When you design a list structure in your SharePoint solution quite often you want to make things easy and configurable and what`s the better way to reference data from other list than using a Lookup field.
Later on when working with the data within your solution, whether it`s an event handler, a workflow or application page – you need to access this data.
If you ever tried to convert SPListItem value that derives from a lookup field to String, you know that you get #`s and other separators. Rather than doing string manipulations – I found it`s better to play it safe and convert the resulting field to it`s original type and access the data from there.
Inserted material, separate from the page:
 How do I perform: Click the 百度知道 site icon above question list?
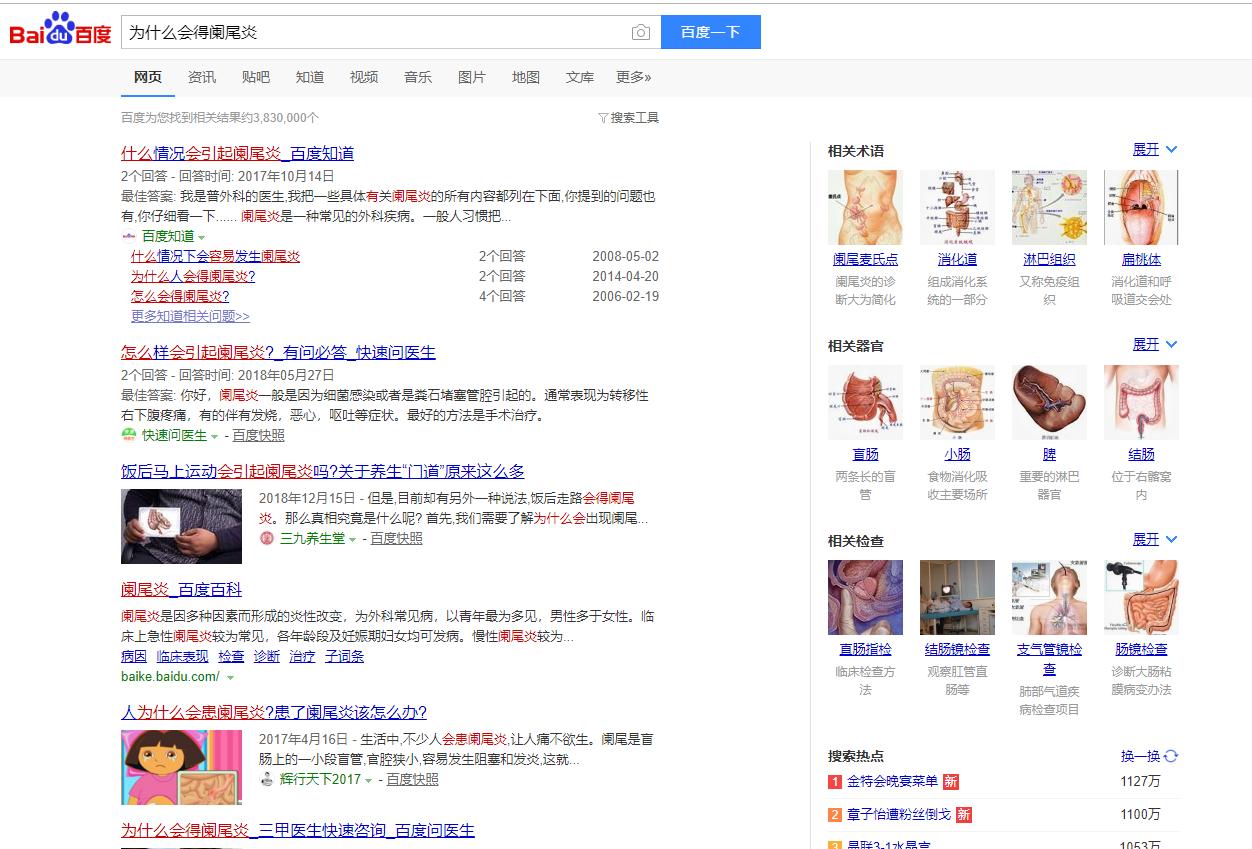tap(131, 236)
Here is how something like this would look like:
if (item[Constants.MyReferenceField].GetType()== typeof(SPFieldLookupValueCollection))
{
SPFieldLookupValueCollection myReferences = ((SPFieldLookupValueCollection)item[Constants.MyReferenceField]);
if (myReferences != null)
for (int i = 0; i < myReferences.Count; i++)
{
MyReferences.Text = myReferences[i].LookupValue;
}
}
This takes care of verifying that I`m going to convert to the correct type SPFieldLookupValueCollection and then gets a hold of all the values and iterates through their LookupValue. In case you ever wanted to access the ID of the elements that`s being referenced from another list you can access it from the same SPFieldLookupValueCollection – its property is called LookupId.